"La Mégère apprivoisée" et "Hamlet" : à Paris, Shakespeare version explosive et féministe

Hamlet, mis en scène par Thibault Perrenoud. Compagnie Kobal't.

A défaut de jouer dans les conditions en vigueur à l’époque de Shakespeare, on peut s’en approcher, notamment en permettant une proximité extrême avec le public. C’est ce qu’a fait Thibault Perrenoud pour interpréter Hamlet avec sa compagnie Kobalt, au Théâtre de la Bastille.

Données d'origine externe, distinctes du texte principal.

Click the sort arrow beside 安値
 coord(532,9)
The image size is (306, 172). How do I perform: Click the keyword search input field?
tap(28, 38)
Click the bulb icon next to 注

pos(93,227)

Adepte d’un théâtre sans fioriture qui a fait sa réputation, il a installé sa petite équipe au milieu du public, comme si l’on était au théâtre du Globe, à Londres, mais en plus calme, quand même. Pas de chopes de bière qui circulent, pas d’interpellations, juste une installation scénique qui permet d’être au plus près de cette scène de famille très particulière, où les couteaux ne restent pas sous la table.

L’histoire a beau être l’une des plus ressassées, on ne se lasse pas de la voir remise sur le tapis, tant elle pose quelques problématiques autrement plus universelles que la réforme des retraites (sorry pour cette digression). A travers Hamlet, qui ne se remettra jamais de la mort de son père, assassiné par son beau-père, Thibault Perrenoud, qui campe le jeune prince, met sur la table des débats des questions aussi centrales que la famille, la mort, la fidélité, la folie, le droit à la vengeance (ou pas), toutes choses qui résonnent aujourd’hui comme hier, et demain assurément.

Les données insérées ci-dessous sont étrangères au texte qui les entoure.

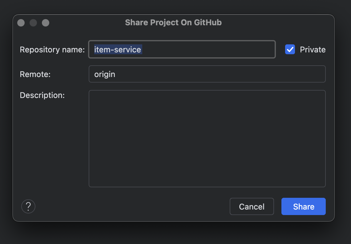Screen dimensions: 351x244
Task: Click the window minimize button
Action: coord(33,23)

Texte revisité... sans faire "djeune"

La troupe s’appuie sur une nouvelle traduction de l’œuvre du grand Will, signée Clément Camar-Mercier. En ces circonstances, on craint toujours des adaptations lexicales désireuses de faire "djeune" et de parler comme certains rappeurs. Rien de tel ici, mais un texte revisité pour le rendre encore plus fort, plus incisif, plus violent.